The first American presidential debate is taking place tonight, pitting President Barack Obama and Mitt Romney against each other to earn voters’ trust and approval. To honor the occasion, we are highlighting a few crowdsourcing initiatives tied to the campaign. We recently wrote about a project initiated by the journalistic non-profit ProPublica that asked the crowd to sort through files documenting campaign ad buys in swing states. Here are five more initiatives that recently caught our eyes.

Debate Conflict Detector

A new tool wants to make it easier for people to find the most contentious (and, arguably, the most interesting) bits of a political debate. The program works by identifying telltale signs of disagreement – interruptions, raised voices, and faster speech. Interestingly, the program was taught to identify these signs by the crowd. The project’s head, Alessandro Vinciarelli of the University of Glasgow, turned to Amazon’s cloud labor platform, Mechanical Turk, to listen through hours of debates and mark where discord was voiced. The system was then fed this data and “learned” how to identify disagreement. It remains to be seen how accurate this technology will become, but so far, the program was able to correctly identify arguments 80 percent of the time.
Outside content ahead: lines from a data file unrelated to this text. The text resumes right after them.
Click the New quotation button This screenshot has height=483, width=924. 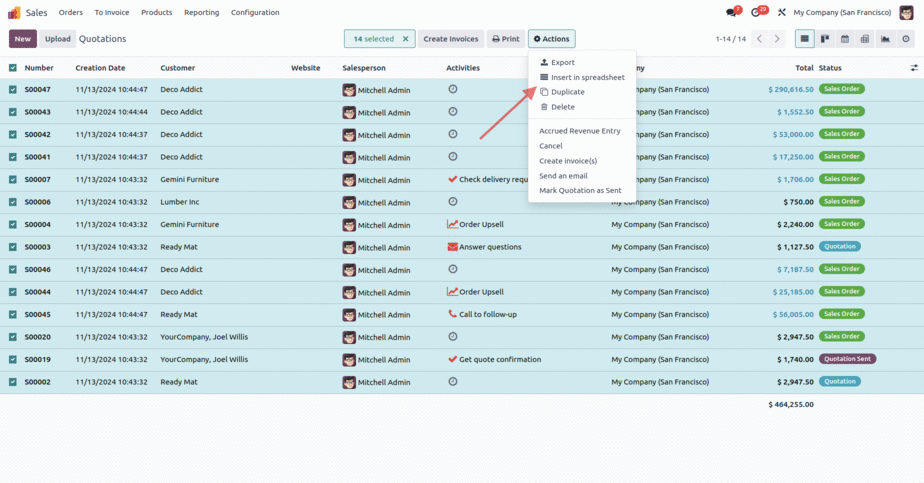pos(23,39)
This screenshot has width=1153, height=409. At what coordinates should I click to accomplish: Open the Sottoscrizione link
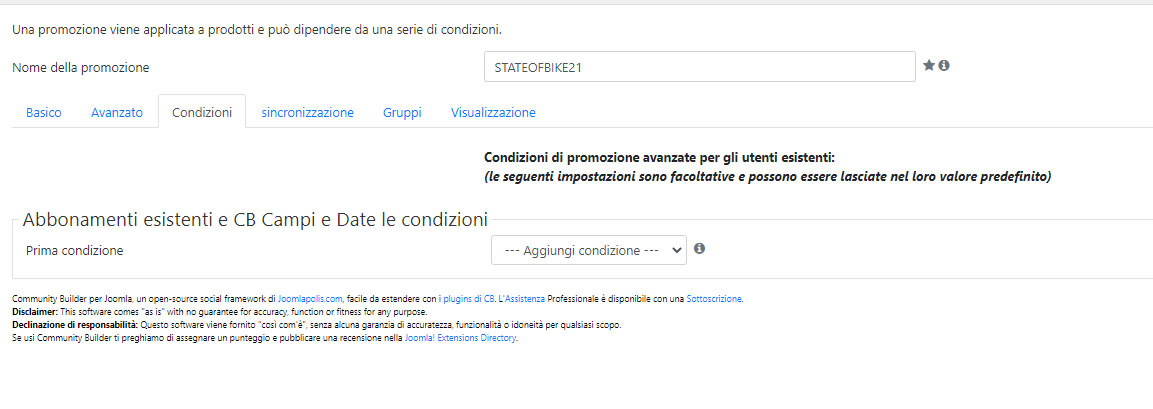[714, 299]
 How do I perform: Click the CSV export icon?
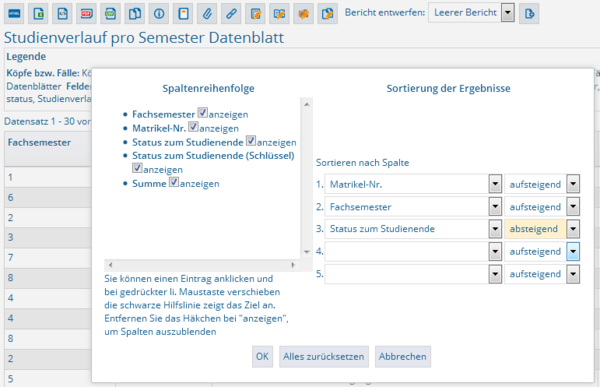click(x=111, y=14)
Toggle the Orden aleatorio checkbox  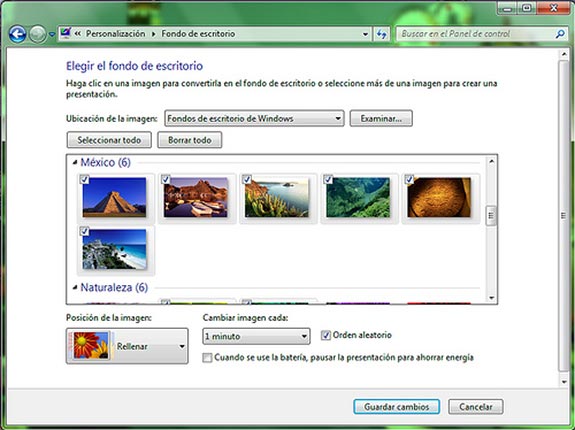(326, 335)
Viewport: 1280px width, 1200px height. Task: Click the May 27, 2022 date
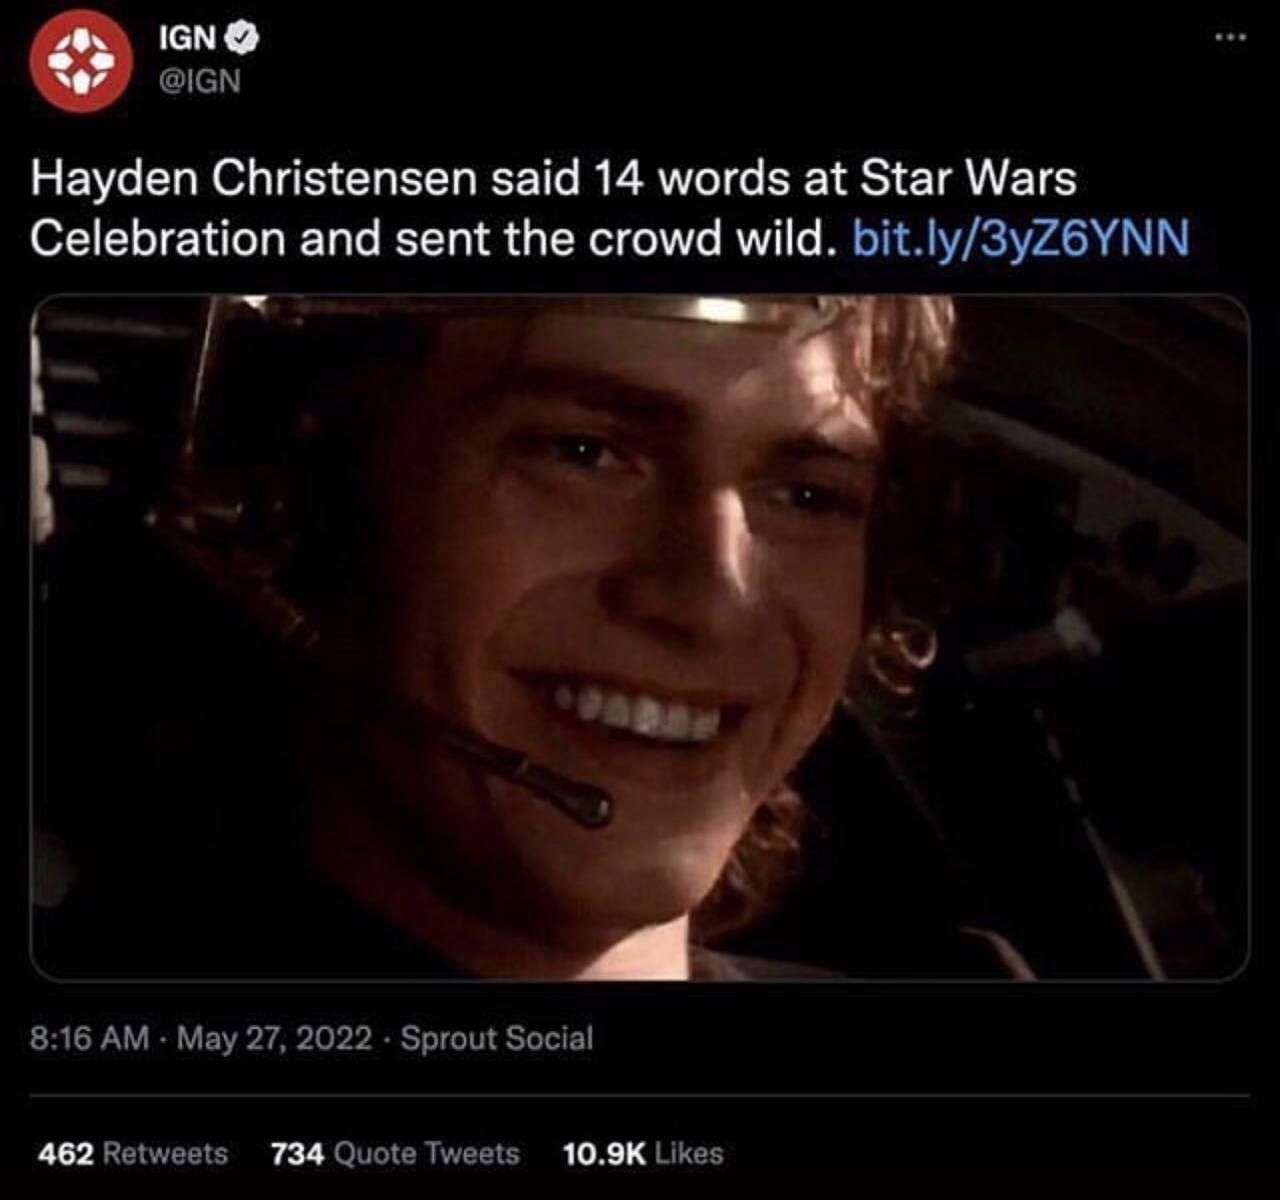pyautogui.click(x=275, y=1038)
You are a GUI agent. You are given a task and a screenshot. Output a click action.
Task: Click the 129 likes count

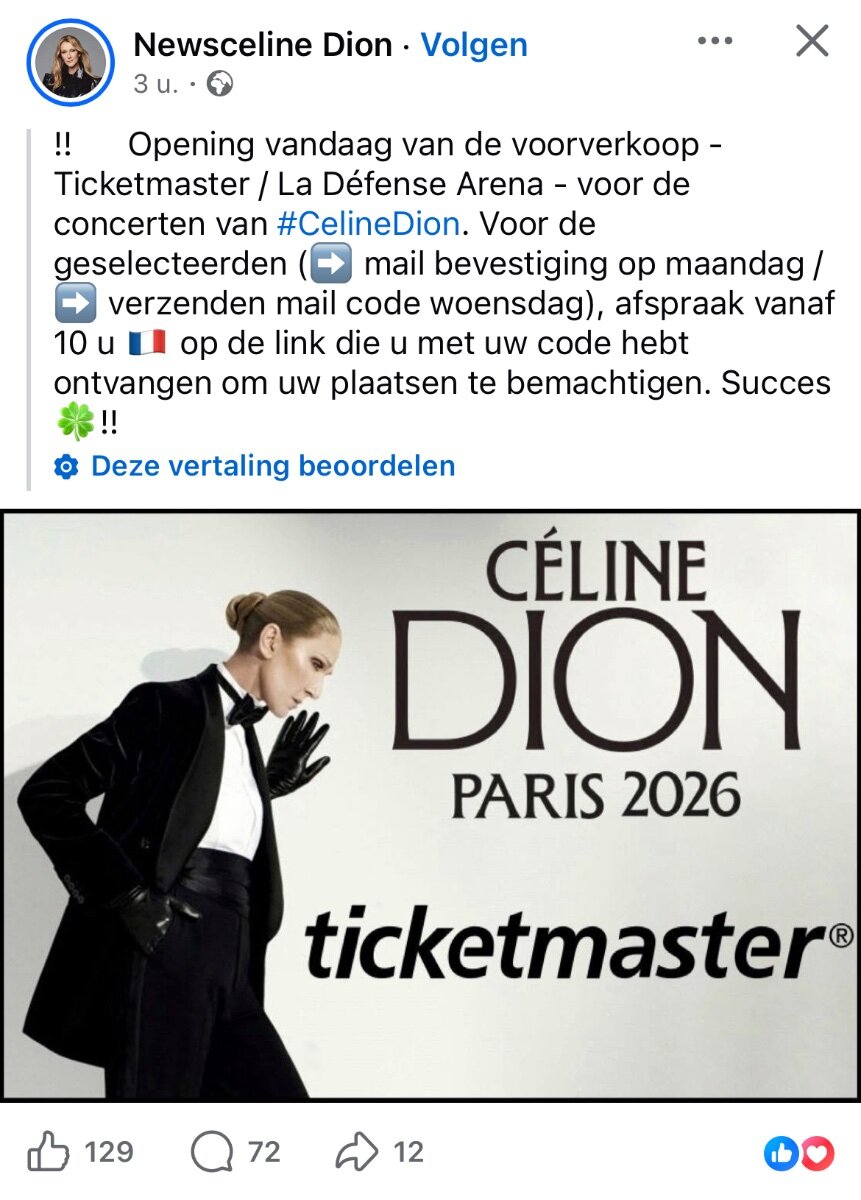[109, 1153]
The Atlantic’s Crowdsourced Questions

The Atlantic’s Conor Friedersdorf reached out to his readers over the summer, asking them to submit questions they’d like to see the candidates discuss. Friedersdorf chose the top 32 submissions and posted them here. While the candidates will not have to answer the questions, the exercise highlighted the issues that voters hold dear, from tax cuts to torture and cruel treatment in counterterrorism efforts. During the last campaign, a serious effort was made to include the crowd’s questions, as individuals were encouraged to submit talking points on YouTube. The experiment ended in controversy, as Hillary Clinton’s staff allegedly submitted questions that were meant to make the Republican candidates look bad.


The largest federation of unions in America, AFL-CIO, recently unveiled a crowdsourcing initiative through its super PAC Workers’ Voice, which is meant to bolster get-out-the-vote campaigns. The program, called rePurpose, works like this: supporters earn points for attending and contributing campaign events; when they earn enough points, they can set up their own initiatives, like phone and door-knocking campaigns for favored candidates. This democratization of the political process allows supporters to literally dictate the super PAC’s platform.


Huffington Post recently announced its “Firsthand” project, which it launched with help from crowdsourcing platform Ushahidi. Firsthand asks users to upload pictures and comments onto an interactive map. The initiative is meant to highlight local issues that voters may not necessarily see on the news. The project has yet to take off – only a handful of submissions have been made. With the election over a month away, however, Firsthand has plenty of time to catch up.


Last month, 7-Eleven once again rolled its crowdsourcing campaign to see which candidates the store’s shoppers prefer. When customers buy a cup of coffee, they can choose a blue cup for Obama and a red one for Romney. While nobody, including 7-Eleven, takes the results seriously, the campaign – known as 7-Election – did accurately predict the winners of the previous three elections. So far, Obama has a healthy 60 – 40 percent lead over Romney, though the wide gap shouldn’t come as a surprise given most of the Southern states are not participating.